Saved entries:

▼

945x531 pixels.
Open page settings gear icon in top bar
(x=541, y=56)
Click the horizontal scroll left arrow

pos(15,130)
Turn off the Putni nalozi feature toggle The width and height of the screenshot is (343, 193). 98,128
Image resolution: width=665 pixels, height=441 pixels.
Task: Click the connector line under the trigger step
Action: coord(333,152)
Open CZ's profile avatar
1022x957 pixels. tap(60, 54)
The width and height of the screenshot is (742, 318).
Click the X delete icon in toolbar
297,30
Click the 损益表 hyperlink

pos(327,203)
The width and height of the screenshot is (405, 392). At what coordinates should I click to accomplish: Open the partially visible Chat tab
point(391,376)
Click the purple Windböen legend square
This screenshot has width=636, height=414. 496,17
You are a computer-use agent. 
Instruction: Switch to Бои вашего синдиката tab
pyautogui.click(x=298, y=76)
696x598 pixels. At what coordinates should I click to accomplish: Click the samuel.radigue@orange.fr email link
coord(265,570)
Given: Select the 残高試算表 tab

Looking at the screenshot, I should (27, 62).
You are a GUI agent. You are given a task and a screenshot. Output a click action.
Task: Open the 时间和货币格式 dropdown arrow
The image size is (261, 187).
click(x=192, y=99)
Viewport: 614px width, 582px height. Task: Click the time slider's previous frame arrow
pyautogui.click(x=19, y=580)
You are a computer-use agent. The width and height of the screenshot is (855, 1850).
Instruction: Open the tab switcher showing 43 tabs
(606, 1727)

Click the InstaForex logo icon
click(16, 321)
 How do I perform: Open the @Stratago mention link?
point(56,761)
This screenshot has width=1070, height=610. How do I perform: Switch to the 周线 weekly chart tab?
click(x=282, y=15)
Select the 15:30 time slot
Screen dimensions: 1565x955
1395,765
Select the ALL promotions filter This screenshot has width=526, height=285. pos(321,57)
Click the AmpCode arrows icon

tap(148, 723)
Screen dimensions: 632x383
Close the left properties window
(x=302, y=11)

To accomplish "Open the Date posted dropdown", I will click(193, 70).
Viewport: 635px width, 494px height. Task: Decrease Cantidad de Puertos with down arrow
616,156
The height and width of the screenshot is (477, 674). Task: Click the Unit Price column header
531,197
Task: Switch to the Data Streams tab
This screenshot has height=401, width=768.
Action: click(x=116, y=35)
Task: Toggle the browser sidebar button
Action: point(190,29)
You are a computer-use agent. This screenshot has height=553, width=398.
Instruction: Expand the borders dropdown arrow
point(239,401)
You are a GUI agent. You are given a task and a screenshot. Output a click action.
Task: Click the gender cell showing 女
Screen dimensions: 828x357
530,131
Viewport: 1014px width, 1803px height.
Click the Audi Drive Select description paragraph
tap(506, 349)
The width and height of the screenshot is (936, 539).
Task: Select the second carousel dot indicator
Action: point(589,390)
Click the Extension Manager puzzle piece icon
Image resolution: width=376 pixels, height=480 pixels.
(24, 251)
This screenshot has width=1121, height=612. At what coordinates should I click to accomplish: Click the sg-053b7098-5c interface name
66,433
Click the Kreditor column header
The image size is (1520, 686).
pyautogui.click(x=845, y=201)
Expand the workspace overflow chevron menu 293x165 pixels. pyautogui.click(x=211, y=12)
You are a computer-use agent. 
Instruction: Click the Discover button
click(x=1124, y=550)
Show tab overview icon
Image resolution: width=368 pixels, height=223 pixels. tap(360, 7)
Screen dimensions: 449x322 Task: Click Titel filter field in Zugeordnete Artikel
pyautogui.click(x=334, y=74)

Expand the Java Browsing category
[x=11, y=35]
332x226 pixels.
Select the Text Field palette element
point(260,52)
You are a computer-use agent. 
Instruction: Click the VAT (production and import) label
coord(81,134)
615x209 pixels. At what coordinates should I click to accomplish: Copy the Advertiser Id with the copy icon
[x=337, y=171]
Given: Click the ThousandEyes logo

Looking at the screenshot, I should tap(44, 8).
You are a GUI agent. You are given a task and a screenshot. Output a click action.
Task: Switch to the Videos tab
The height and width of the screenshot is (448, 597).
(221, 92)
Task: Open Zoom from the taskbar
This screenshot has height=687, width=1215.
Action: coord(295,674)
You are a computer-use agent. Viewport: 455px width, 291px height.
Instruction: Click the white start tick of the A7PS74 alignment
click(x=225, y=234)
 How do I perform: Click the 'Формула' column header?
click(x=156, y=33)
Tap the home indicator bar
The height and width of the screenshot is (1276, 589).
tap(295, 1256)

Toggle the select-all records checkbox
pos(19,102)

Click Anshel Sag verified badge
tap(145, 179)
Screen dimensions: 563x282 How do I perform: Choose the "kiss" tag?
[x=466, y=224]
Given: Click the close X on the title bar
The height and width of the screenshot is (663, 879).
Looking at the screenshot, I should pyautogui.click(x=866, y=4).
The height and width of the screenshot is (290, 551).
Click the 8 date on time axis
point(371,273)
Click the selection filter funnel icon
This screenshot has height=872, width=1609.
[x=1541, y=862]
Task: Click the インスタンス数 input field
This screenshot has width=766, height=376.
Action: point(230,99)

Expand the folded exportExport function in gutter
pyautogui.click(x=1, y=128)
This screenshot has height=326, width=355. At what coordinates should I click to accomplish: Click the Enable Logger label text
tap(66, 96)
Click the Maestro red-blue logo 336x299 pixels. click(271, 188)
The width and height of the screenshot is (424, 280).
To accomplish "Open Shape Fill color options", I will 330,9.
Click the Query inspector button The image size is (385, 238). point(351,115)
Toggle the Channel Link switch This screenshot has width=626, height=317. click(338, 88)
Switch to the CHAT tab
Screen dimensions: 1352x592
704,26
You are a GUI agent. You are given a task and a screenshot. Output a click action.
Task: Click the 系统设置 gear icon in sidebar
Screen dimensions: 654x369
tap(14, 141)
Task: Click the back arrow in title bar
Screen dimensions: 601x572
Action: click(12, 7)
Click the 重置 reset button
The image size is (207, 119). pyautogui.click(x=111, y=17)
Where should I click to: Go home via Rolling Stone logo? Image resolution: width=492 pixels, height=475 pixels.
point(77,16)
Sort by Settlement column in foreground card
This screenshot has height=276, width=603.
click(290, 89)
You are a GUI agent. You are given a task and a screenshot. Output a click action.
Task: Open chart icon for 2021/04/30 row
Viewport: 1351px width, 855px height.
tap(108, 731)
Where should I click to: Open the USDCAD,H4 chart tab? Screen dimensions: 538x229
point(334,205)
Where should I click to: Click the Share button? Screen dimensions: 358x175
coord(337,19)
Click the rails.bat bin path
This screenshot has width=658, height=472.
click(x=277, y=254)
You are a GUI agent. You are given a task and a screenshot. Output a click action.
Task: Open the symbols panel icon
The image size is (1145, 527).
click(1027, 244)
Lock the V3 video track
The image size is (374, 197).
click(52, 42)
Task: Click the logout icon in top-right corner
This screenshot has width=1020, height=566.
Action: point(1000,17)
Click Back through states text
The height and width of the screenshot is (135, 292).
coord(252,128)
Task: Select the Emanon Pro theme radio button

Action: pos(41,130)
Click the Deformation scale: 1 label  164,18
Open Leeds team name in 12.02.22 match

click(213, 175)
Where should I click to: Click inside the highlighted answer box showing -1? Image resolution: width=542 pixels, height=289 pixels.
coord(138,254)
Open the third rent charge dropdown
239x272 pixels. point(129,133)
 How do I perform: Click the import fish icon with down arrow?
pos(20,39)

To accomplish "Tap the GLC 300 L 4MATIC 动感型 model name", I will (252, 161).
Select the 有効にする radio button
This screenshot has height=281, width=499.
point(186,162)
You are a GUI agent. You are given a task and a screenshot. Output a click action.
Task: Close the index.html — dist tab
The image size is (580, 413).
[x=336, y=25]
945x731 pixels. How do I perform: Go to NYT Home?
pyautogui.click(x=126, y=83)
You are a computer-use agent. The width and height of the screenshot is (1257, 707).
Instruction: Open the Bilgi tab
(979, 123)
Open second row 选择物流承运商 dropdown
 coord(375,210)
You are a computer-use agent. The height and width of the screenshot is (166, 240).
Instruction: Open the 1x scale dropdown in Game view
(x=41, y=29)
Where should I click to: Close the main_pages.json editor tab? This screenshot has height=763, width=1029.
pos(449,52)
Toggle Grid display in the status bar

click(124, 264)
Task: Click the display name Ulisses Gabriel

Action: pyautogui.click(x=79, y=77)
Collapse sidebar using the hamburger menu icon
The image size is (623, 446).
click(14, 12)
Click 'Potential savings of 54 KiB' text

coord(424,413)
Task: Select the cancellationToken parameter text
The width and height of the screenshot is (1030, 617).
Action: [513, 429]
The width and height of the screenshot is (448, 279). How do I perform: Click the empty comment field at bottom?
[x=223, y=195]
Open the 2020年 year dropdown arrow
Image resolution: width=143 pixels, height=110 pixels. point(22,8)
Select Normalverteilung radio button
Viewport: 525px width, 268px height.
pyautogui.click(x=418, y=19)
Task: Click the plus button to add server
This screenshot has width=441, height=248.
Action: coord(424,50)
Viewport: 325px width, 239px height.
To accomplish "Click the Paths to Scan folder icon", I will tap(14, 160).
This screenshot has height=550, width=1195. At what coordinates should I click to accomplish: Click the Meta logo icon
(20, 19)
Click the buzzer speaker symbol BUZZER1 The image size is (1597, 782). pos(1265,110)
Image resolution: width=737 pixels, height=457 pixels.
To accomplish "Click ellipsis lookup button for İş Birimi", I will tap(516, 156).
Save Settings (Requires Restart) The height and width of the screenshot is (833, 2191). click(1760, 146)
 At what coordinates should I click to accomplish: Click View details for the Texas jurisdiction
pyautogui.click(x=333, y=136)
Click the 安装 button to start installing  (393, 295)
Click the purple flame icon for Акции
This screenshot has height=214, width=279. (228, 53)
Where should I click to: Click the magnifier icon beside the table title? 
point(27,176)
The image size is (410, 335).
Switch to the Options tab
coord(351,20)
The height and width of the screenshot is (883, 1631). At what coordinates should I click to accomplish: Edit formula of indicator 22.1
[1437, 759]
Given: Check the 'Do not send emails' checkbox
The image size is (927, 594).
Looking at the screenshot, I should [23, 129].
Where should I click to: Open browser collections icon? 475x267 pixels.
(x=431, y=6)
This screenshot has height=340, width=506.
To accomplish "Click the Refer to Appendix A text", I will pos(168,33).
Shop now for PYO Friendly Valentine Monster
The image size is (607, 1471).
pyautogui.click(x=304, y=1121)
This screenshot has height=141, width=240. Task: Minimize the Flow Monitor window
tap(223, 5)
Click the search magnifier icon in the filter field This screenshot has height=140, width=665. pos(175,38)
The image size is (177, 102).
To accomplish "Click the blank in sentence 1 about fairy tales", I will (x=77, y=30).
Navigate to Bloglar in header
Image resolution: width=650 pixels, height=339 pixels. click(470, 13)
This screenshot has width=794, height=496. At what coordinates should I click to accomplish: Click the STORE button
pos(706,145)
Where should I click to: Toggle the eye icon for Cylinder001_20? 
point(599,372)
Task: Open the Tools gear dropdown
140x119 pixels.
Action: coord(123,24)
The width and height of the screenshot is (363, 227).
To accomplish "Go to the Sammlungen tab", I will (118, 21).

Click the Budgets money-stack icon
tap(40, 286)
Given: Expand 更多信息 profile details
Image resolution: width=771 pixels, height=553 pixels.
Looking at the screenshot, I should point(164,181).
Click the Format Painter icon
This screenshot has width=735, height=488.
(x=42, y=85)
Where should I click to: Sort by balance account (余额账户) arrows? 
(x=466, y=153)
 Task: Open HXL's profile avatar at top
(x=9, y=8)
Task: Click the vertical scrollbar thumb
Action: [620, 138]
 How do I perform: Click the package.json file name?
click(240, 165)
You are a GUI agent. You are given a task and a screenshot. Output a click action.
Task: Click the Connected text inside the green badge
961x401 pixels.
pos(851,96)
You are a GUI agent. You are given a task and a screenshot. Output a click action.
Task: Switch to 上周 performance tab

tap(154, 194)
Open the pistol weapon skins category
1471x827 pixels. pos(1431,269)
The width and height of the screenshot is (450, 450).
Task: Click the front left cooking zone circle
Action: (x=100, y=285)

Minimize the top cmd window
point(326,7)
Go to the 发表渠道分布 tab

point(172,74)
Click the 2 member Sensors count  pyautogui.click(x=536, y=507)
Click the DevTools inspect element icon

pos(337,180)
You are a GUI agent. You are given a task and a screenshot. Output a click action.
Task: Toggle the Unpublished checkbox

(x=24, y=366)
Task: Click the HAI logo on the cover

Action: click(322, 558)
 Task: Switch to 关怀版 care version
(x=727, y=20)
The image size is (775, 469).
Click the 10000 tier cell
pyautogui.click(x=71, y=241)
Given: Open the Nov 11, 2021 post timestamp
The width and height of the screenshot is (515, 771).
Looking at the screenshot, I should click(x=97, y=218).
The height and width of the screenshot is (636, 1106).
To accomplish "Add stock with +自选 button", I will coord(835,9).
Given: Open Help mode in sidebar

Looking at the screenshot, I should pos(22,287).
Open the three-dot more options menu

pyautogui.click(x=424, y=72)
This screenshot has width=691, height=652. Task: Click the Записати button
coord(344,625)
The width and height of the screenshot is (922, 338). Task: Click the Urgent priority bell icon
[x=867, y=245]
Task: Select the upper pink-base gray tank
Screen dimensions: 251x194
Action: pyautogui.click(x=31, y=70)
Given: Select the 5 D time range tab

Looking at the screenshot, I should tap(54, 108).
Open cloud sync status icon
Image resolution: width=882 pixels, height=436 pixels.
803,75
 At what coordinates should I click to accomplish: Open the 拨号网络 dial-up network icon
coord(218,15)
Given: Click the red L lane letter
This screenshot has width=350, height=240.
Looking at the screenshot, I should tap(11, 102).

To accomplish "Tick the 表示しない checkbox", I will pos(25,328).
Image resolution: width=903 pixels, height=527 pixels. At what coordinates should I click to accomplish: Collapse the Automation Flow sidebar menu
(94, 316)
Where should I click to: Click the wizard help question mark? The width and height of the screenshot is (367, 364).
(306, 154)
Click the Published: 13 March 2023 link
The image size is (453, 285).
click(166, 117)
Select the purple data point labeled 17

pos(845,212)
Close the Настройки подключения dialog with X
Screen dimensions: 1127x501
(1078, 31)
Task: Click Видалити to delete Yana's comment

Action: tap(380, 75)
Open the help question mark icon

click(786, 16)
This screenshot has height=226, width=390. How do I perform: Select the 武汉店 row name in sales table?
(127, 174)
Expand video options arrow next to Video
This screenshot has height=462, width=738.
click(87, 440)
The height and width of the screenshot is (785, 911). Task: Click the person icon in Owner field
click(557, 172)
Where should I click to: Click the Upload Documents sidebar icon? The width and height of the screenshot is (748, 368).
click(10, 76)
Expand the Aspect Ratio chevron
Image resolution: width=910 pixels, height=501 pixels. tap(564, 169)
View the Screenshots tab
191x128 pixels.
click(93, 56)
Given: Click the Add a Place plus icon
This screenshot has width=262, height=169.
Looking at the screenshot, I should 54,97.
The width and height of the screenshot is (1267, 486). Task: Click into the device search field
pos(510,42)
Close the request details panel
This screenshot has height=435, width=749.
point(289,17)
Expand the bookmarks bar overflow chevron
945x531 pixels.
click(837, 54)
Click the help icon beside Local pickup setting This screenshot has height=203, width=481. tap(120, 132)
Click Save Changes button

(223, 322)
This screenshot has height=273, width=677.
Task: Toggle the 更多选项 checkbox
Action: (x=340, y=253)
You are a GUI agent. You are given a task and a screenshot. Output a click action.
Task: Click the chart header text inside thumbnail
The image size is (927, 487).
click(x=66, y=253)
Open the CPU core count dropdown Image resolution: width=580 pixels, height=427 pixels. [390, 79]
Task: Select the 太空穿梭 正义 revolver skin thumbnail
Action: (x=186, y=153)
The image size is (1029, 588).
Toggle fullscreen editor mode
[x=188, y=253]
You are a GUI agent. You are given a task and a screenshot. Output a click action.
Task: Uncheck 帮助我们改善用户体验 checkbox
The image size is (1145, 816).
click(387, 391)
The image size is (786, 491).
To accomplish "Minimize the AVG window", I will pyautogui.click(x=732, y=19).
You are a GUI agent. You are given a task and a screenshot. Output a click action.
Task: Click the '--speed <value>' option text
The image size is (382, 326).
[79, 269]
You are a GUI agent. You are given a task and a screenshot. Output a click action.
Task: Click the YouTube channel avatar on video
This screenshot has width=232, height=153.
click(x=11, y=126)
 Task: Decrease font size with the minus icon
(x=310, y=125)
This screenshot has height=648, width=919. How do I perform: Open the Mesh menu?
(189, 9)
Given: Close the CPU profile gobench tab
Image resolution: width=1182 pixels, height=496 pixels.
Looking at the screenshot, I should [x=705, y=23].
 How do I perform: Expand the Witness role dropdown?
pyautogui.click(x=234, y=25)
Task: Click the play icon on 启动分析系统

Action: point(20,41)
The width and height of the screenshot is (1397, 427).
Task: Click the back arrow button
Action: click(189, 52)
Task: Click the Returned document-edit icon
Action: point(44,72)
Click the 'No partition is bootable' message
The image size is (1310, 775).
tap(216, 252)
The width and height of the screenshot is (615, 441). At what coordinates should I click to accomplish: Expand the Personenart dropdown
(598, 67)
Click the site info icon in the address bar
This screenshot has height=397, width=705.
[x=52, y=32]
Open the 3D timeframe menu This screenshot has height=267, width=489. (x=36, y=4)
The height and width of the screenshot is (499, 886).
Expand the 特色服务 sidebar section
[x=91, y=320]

▲

--- What you are asked to do ---
Extract from the records above the lines from the one containing "Viewport: 1351px width, 855px height." to the one containing "Click the rails.bat bin path", both lines included, exactly as they appear and with nothing else.

--- Your response ---
Viewport: 1351px width, 855px height.
tap(108, 731)
Where should I click to: Open the USDCAD,H4 chart tab? Screen dimensions: 538x229
point(334,205)
Where should I click to: Click the Share button? Screen dimensions: 358x175
coord(337,19)
Click the rails.bat bin path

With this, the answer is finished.